Depois de sofrer dois acidentes vasculares cerebrais, Zé dos Montes vive dentro de um quarto, na casa do filho, no município de Sítio Novo, distante poucos quilômetros do castelo. Alegra-se quando colocam vídeos na internet de trens antigos, sua grande paixão desde a infância.

A última vez que esteve no castelo faz quatro meses. Com dificuldades de locomoção, não desceu do carro. Apenas contemplou a construção por alguns minutos e foi embora.
Há duas semanas, ganhou um bolo com o formato do castelo para comemorar os 87 anos de vida.

Chorou quando o filho mostrou pelo celular o incêndio na catedral de Notre-Dame, em Paris. “Ele se emocionou bastante porque já esteve lá”, disse. Não fala quase nada, mas o filho diz que o sonho dele é terminar o seu projeto de vida.
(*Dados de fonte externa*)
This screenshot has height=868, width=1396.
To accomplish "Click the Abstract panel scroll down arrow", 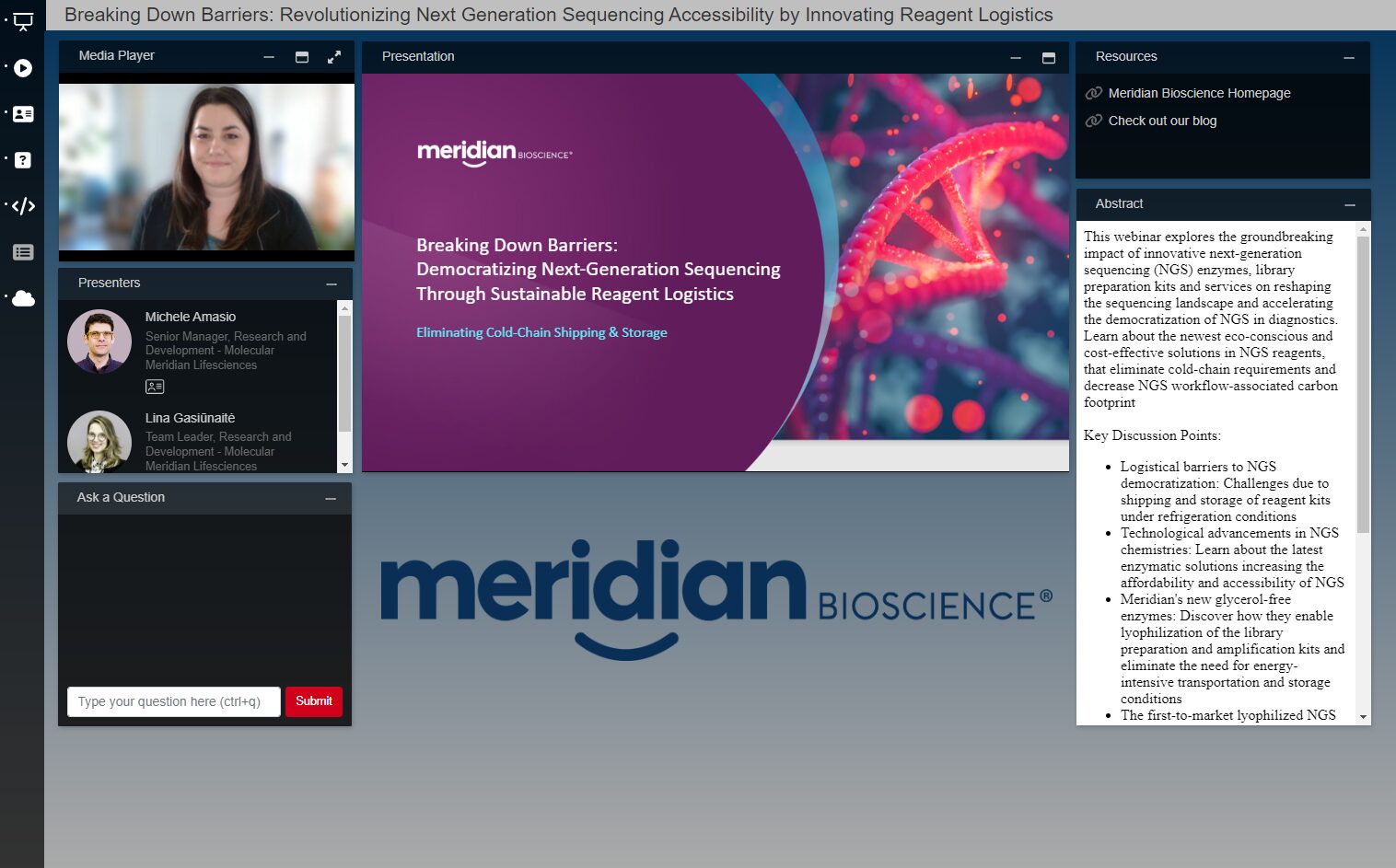I will pyautogui.click(x=1363, y=717).
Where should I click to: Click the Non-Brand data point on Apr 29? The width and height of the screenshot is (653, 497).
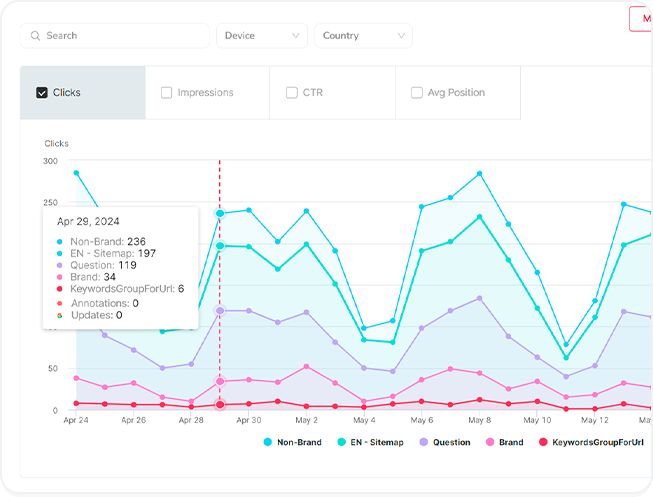(220, 213)
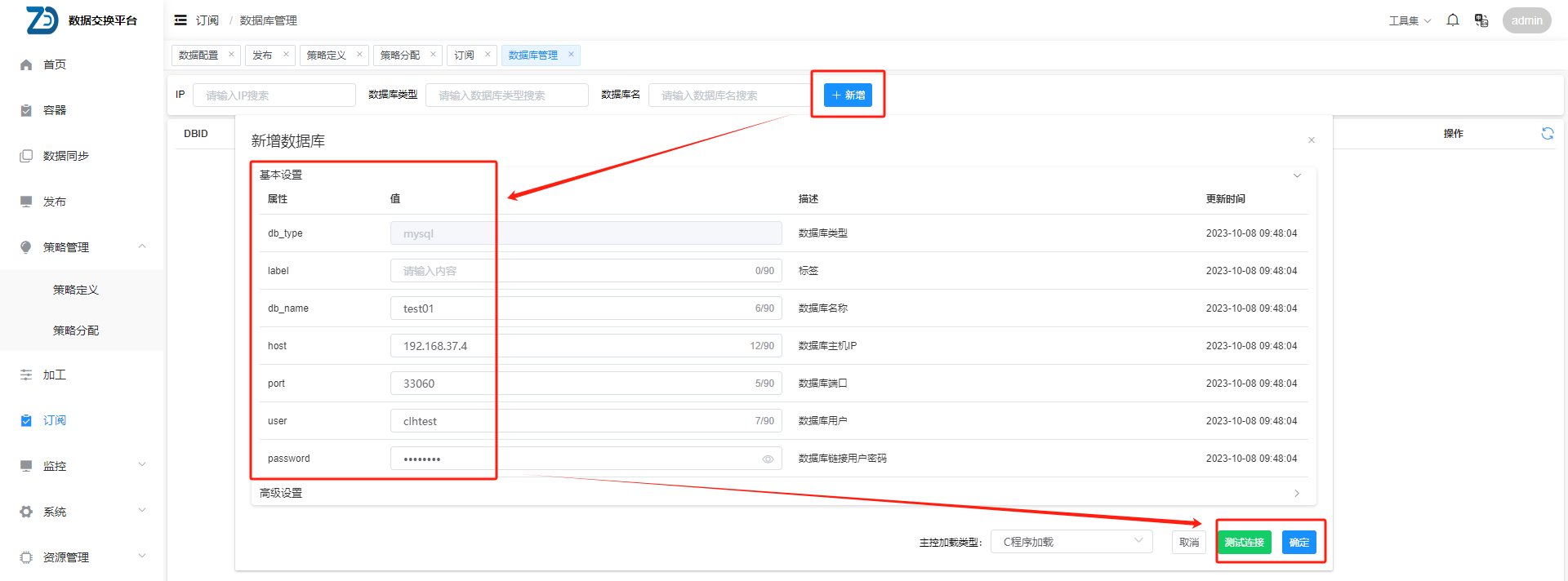Click the blue 确定 button

point(1298,543)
Faltam apenas revestir a parte de cima dos labirintos para que as pessoas possam caminhar pelo teto e fazer uma ponte que vai ligar a construção a uma pedra grande situada na lateral.
“Eu só sei porque ele me contou. Não temos uma planta para seguir”, comenta o filho.

Zé dos Montes tem a ideia de interligar os 13 labirintos, hoje independentes. Pelo caminho escuro de pedra, com altura de mais de dois metros, passa apenas uma pessoa por vez.
Alguns visitantes se perdem e são resgatados por Joseildo após alguns minutos gritando. “Eu deixo eles gritaram um pouco. Só depois chego lá e mostro a saída”, diverte-se.

Há apenas sete anos, o lugar foi aberto para visitação. “Ele não fez isso aqui para ser um ponto turístico. Nunca gostou disso. Nunca teve incentivo para nada”, diz o filho.

A Prefeitura de Sítio Novo fixou quatro placas indicativas na pequena cidade de pouco mais de cinco mil habitantes para orientar os visitantes chegarem ao local. “Mesmo assim, o nome na placa está errado. Colocaram Castelo Zé do Monte. É Zé dos Montes”, reclama Joseildo.

Ele relata que, há 20 anos, o pai, irritado com a curiosidade das pessoas, resolveu cobrar uma taxa para que o povo desistisse de ir até lá olhar a sua invenção.

“Dizia que, se cobrasse, ninguém iria lá e, assim, poderia trabalhar tranquilo. As pessoas pagavam e, quando saíam do castelo, ele devolvia o dinheiro”, lembra.

Hoje, para entrar no lugar é preciso pagar R$ 10. Não há dias certos e nem horários estabelecidos de visitação. É preciso marcar com antecedência. O filho administra um restaurante ao lado, que só funciona no fim de semana.